Tujuan Tugas: Tuliskan kembali tanpa perubahan bagian teks tentang kaum wanita sebagai pedagang, mulai dari "Salah satu lapangan" dan berlanjut sampai "genggaman kaum wanita.".
==== Teks Hasil Ekstraksi ====
Salah satu lapangan kerja yang cukup banyak melibatkan kaum wanita adalah pedagang (Alexander, 1984; Peluso, 1984; Chandler, 1985). Alternatif yang dipilih oleh sebagian kaum wanita sebagai pedagang karena pekerjaan ini memberikan fleksibilitas terutama dalam waktu kerja. Walaupun pekerjaan ini memberikan kesempatan kepada seseorang untuk keluar-masuk namun karena tuntutan waktu yang tidak begitu ketat sehingga pekerjaan ini dapat dikombinasikan dengan pekerjaan rumah tangga. Stoler (1984: 181) mengatakan bahwa perdagangan skala kecil dapat dipastikan berada dalam genggaman kaum wanita.
==== Materi Hasil Ekstraksi ====
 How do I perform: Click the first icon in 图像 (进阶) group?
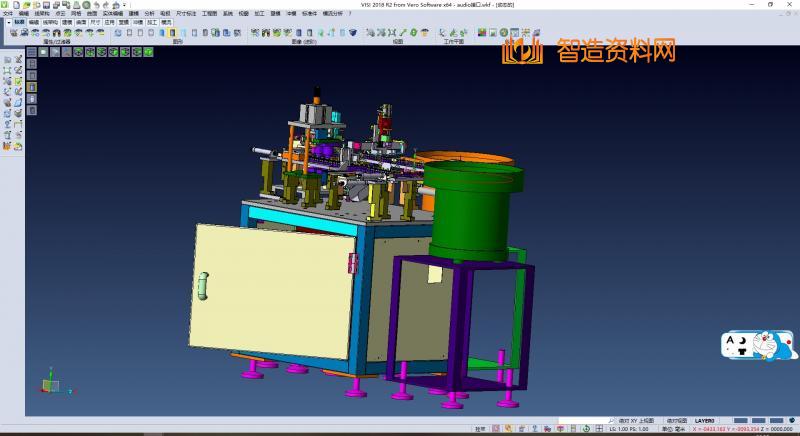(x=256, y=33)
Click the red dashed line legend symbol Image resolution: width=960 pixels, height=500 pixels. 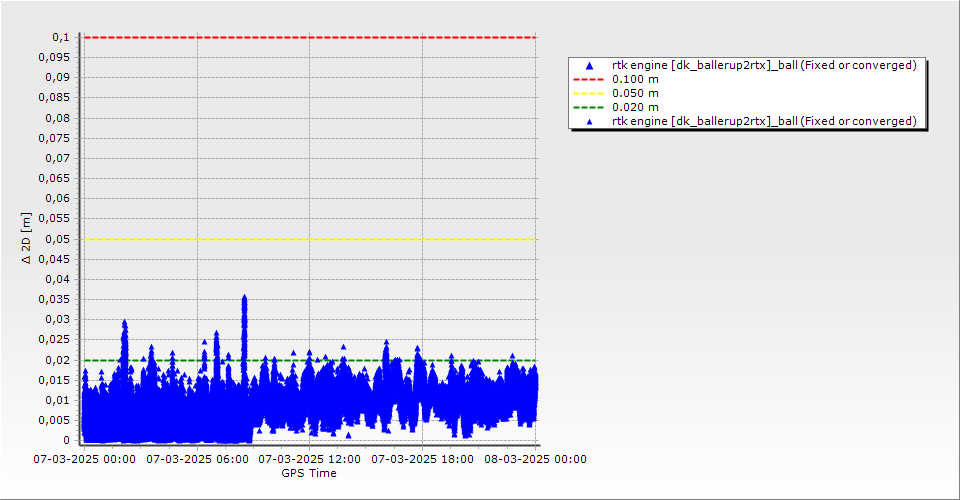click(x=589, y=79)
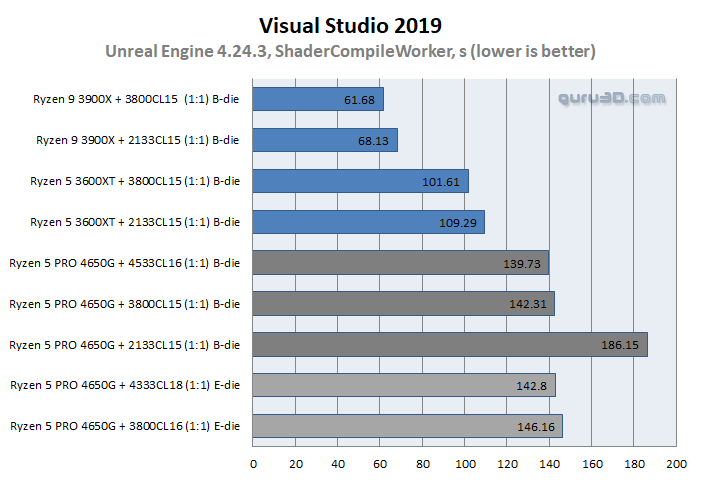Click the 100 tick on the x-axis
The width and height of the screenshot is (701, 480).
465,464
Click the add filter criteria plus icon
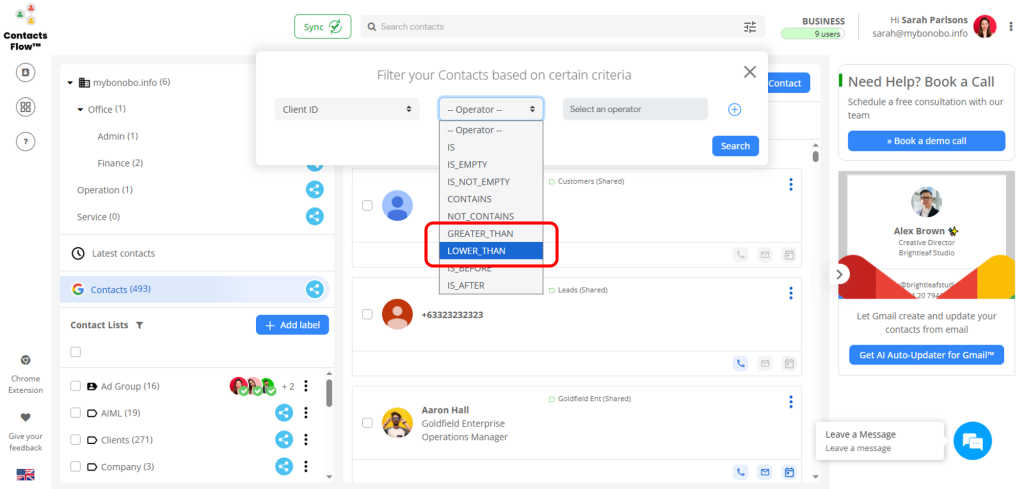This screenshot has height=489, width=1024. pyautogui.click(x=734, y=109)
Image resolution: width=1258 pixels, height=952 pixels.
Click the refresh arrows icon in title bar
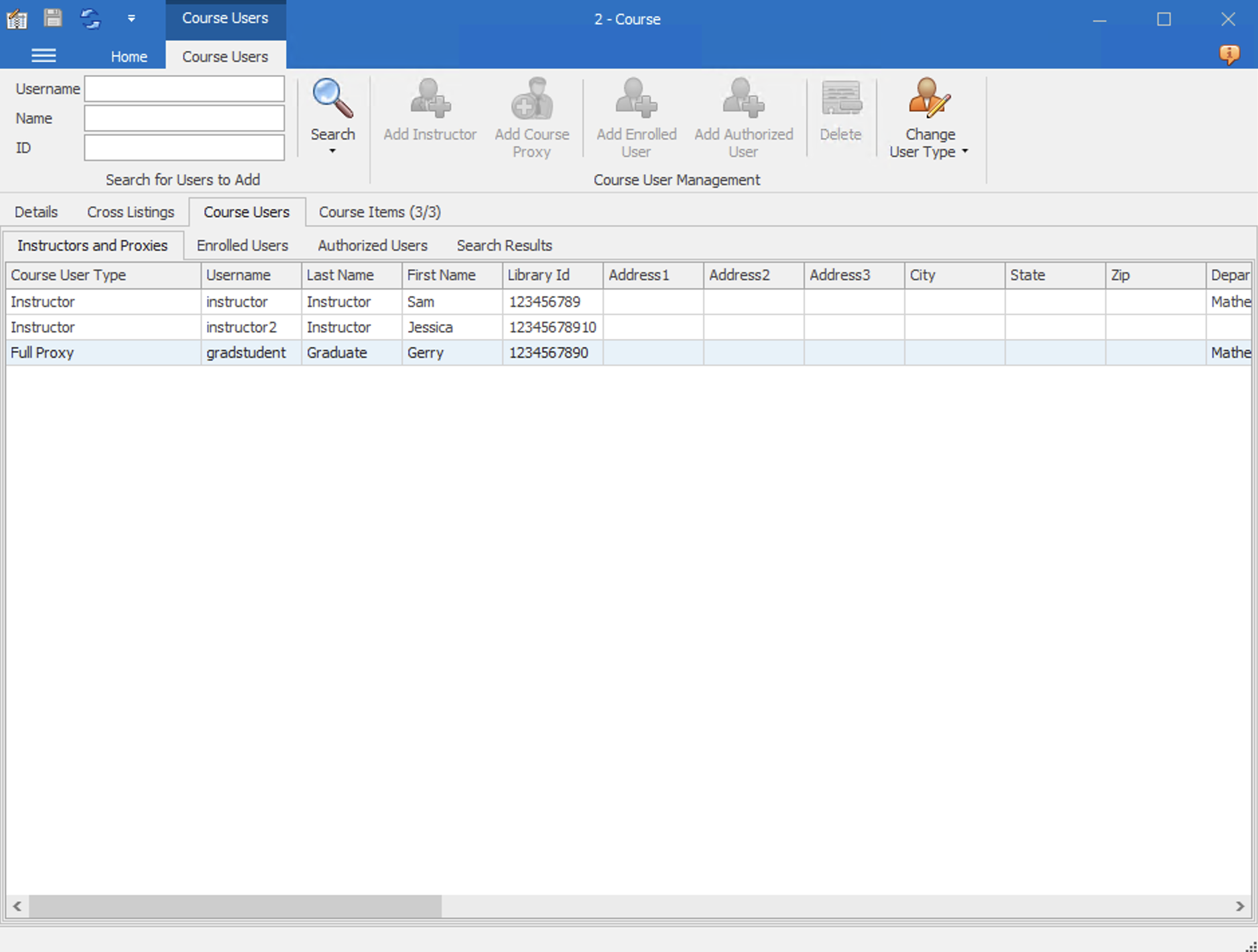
====
Jawaban Latihan:
Salah satu lapangan kerja yang cukup banyak melibatkan kaum wanita adalah pedagang (Alexander, 1984; Peluso, 1984; Chandler, 1985). Alternatif yang dipilih oleh sebagian kaum wanita sebagai pedagang karena pekerjaan ini memberikan fleksibilitas terutama dalam waktu kerja. Walaupun pekerjaan ini memberikan kesempatan kepada seseorang untuk keluar-masuk namun karena tuntutan waktu yang tidak begitu ketat sehingga pekerjaan ini dapat dikombinasikan dengan pekerjaan rumah tangga. Stoler (1984: 181) mengatakan bahwa perdagangan skala kecil dapat dipastikan berada dalam genggaman kaum wanita.